Le joueur de quilles
de Alain Beaulieu

critiqué par Libris québécis, le 25 juin 2013
(Montréal - 82 ans)


La note:  étoiles
La littérature et le mafioso
Avec ce roman, Alain Beaulieu aborde le dilemme exposé dans Au pied de la Pente Douce de Roger Lemelin. Attentif au sort des enfants de sa génération, l’auteur se demande ce qui leur adviendra après avoir connu une enfance qui s’est conjuguée avec la pauvreté dans les quartiers défavorisés de Québec.

Pour échapper à ce sort, Rémi Belleau a joint les rangs de la criminalité comme mafioso à la tête d'un réseau contrôlant le commerce de la drogue et de la prostitution. Pour assurer sa protection, il propose à Samy Martel d’écrire sa biographie moyennant la somme de 50,0000 $. La commande est assez alléchante pour que cet auteur délaisse l'œuvre en chantier, d’autant plus qu’elle vient d’un homme enraciné dans le même terreau. Même si sa femme le déconseille d’accepter ce projet de glorification, Samy Martel l’entérine pour établir la part de responsabilité de l’État dans la fabrication des criminels issus des rangs de la panade. Ce travail d’écriture lui fait découvrir que sa propre famille est également liée au monde interlope pour promouvoir l’indépendance du Québec sous la couverture d’un champion de quilles.

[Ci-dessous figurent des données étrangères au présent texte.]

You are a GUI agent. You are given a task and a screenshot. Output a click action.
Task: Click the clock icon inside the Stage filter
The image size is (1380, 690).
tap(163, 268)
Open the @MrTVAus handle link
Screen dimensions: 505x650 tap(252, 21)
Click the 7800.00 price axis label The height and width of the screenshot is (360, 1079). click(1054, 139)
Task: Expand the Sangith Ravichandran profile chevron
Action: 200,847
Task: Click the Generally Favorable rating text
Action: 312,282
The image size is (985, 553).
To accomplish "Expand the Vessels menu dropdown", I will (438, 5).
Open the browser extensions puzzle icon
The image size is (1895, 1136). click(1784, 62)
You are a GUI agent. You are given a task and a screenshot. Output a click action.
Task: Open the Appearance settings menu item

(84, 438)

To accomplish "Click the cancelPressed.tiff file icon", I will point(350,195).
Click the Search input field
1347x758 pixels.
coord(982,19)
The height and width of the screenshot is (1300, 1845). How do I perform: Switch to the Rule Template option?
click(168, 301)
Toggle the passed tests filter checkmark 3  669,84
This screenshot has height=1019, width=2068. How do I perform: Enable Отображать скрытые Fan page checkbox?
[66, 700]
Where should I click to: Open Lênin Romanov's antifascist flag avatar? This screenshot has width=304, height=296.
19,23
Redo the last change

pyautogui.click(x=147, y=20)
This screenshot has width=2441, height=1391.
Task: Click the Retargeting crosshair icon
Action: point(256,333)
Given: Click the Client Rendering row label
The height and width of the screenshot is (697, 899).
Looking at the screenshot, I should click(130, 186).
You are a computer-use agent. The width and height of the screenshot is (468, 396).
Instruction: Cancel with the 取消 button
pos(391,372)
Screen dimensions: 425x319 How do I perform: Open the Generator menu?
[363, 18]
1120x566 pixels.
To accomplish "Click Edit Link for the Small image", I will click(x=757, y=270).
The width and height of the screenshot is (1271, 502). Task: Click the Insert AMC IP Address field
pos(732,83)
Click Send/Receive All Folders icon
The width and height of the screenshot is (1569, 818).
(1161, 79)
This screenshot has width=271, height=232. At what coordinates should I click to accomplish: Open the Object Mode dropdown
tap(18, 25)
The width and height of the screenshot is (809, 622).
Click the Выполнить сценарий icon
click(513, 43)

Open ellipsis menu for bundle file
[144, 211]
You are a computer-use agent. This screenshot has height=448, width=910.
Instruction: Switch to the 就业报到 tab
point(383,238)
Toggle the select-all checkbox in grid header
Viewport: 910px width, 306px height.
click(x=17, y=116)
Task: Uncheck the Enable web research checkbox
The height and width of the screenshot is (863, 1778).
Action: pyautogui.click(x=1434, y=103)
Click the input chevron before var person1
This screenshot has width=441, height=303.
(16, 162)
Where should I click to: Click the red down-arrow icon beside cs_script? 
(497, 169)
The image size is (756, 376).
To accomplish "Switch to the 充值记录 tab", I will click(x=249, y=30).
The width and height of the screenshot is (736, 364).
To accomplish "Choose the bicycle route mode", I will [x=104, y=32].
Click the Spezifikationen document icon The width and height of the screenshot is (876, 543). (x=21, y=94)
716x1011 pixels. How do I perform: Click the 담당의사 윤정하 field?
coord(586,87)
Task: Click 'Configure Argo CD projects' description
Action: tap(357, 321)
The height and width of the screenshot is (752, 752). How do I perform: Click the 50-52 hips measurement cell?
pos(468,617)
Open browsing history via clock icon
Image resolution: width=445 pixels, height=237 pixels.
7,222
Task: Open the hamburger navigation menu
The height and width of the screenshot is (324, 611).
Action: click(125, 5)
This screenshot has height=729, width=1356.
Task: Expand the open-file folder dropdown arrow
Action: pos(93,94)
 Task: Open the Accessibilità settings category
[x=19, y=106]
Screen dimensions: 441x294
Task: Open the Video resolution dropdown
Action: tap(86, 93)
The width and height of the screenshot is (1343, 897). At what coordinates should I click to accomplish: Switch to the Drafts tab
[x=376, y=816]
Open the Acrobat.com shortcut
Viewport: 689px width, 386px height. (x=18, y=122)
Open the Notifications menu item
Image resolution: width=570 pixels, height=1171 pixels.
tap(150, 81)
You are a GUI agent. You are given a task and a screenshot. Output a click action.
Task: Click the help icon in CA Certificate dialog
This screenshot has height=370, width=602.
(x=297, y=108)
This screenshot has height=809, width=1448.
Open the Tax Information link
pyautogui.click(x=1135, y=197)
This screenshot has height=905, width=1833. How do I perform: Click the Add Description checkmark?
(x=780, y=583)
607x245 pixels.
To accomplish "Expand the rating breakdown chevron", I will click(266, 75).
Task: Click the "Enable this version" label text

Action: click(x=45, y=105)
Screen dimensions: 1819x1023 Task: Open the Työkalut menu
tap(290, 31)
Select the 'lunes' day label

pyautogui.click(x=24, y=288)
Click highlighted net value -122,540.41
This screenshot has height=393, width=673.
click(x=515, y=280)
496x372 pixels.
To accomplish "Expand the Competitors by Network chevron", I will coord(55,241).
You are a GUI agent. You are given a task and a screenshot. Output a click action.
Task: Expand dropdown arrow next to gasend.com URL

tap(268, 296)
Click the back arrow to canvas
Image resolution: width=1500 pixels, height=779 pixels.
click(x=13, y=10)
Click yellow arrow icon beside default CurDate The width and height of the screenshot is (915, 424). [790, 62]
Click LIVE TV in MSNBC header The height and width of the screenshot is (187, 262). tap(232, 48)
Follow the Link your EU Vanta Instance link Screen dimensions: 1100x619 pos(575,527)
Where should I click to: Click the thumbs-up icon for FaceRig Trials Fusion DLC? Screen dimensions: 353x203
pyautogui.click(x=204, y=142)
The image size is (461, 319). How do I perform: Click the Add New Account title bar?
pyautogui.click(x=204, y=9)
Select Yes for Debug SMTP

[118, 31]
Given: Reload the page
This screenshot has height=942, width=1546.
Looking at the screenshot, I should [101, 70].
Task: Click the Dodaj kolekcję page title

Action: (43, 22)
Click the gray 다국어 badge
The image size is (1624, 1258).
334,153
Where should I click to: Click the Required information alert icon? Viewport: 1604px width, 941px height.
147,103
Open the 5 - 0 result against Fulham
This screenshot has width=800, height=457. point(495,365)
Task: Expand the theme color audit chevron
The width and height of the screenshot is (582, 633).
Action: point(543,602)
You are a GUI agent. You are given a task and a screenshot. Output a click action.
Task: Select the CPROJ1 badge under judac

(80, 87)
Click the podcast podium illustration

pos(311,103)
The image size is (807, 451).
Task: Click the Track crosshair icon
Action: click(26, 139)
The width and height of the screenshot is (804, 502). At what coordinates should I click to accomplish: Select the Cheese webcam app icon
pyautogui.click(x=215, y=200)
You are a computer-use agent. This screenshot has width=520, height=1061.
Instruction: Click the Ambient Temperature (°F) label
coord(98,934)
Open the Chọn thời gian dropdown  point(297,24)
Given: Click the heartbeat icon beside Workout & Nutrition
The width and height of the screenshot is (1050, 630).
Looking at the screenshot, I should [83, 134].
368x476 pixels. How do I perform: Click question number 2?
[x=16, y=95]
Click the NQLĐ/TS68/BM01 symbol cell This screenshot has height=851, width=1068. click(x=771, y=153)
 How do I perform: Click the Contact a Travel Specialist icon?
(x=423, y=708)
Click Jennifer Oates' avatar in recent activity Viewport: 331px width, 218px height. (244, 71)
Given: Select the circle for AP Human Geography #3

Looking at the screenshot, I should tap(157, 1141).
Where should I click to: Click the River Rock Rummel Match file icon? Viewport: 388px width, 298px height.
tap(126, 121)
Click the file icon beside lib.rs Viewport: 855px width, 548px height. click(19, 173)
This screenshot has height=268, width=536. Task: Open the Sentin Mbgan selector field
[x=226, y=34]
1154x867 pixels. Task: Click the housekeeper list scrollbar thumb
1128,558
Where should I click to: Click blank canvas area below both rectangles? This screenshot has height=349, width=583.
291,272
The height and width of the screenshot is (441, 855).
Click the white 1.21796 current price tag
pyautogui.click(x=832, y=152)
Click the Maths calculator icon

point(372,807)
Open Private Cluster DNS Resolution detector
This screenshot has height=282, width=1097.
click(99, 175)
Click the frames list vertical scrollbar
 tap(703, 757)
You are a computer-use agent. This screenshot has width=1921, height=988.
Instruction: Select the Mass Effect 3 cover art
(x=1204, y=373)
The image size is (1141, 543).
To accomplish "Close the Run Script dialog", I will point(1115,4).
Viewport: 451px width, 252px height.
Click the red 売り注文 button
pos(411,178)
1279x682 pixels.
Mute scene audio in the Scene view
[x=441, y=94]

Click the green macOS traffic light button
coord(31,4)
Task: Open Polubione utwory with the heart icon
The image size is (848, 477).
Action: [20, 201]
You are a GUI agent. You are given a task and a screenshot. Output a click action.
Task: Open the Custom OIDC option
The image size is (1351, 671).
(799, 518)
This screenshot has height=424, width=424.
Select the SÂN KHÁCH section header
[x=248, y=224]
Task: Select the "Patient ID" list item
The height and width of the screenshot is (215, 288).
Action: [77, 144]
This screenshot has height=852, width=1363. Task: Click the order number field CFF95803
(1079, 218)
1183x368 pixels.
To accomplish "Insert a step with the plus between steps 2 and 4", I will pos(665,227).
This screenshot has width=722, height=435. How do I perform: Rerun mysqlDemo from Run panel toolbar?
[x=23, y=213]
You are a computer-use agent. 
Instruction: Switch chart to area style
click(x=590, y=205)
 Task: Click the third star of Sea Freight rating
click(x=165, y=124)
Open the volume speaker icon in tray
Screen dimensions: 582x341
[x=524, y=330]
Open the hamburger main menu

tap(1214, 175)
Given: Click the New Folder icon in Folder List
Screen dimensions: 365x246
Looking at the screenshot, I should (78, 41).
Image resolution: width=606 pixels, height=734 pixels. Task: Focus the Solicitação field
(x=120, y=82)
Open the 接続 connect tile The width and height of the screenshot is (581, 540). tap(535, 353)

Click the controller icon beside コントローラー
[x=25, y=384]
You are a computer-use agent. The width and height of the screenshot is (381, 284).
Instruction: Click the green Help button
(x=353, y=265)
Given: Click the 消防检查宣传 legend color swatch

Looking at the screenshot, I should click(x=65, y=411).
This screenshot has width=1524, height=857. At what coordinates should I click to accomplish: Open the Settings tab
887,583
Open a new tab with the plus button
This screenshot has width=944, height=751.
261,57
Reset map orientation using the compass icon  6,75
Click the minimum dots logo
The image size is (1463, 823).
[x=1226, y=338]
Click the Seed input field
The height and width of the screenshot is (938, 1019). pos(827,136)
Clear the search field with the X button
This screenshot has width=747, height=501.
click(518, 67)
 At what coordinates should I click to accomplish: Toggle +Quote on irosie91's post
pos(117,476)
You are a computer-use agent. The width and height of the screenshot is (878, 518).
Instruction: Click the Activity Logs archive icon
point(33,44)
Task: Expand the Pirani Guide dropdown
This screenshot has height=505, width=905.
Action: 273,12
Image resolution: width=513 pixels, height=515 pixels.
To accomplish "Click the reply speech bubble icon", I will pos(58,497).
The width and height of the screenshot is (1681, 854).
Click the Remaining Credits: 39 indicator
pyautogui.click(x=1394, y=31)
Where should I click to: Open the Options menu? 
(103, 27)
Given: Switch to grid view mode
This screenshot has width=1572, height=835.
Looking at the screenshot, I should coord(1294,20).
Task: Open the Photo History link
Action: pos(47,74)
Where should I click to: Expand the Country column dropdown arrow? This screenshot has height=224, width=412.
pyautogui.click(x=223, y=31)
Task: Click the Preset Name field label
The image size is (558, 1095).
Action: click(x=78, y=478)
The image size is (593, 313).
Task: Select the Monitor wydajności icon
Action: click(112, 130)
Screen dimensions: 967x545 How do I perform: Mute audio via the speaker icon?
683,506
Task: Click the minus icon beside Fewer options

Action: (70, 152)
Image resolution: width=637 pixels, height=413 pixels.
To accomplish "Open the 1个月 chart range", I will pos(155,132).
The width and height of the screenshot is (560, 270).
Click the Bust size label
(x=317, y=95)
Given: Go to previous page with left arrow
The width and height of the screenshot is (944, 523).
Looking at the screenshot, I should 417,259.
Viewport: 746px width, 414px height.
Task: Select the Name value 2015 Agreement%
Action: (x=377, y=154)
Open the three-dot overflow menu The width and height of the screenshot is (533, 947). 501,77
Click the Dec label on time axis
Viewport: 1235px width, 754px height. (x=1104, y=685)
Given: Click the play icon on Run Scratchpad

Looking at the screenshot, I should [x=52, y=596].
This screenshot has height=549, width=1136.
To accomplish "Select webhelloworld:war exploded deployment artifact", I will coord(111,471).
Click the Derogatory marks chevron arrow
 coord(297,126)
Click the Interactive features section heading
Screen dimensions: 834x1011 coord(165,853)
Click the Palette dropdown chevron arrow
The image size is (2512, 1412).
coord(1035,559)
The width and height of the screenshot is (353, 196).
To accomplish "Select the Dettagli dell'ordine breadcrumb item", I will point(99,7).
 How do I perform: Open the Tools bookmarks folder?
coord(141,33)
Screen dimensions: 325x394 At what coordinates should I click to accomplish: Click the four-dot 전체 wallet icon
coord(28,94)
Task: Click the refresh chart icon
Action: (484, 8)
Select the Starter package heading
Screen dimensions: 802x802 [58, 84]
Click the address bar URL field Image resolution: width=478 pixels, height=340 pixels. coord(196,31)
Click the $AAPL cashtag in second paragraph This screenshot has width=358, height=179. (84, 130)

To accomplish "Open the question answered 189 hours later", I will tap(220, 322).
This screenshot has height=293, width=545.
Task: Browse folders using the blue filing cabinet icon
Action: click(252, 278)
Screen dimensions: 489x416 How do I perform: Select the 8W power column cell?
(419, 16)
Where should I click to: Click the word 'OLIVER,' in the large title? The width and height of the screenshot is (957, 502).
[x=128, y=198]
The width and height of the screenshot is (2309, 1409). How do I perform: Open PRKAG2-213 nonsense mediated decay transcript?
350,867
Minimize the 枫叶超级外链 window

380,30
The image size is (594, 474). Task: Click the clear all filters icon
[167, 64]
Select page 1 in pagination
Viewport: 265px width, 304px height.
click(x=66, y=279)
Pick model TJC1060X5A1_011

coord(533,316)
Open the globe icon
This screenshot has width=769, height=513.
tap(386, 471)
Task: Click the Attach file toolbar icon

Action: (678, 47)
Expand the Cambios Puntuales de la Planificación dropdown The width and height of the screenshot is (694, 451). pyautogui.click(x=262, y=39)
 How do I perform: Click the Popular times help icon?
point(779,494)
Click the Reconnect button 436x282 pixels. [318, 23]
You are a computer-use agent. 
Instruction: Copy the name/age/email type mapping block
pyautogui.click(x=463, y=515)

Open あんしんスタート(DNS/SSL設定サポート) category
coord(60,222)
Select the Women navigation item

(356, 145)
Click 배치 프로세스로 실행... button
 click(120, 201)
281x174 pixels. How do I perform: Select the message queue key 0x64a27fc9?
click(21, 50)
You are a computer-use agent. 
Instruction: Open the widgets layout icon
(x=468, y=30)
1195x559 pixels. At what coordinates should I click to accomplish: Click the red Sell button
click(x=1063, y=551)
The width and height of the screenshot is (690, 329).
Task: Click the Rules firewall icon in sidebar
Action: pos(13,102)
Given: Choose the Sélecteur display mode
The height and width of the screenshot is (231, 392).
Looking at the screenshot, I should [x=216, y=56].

Le roman couvre l'espace qu'occupent les rejetés de la société, désireux d’occuper une aire enviable grâce au crime. Ce rêve paradoxal suit en parallèle celui de tout un peuple en quête d’outils propres à sa croissance. La comparaison donne à l'œuvre une saveur politique qui montrera aux nationalistes que, derrière l’or qui brille, se cachent des magouilles condamnables. En fait, à travers un roman aux allures policières, l’auteur se demande si la fin justifie les moyens. La thématique est intéressante, mais la mécanique qui l’actionne produit parfois des soubresauts.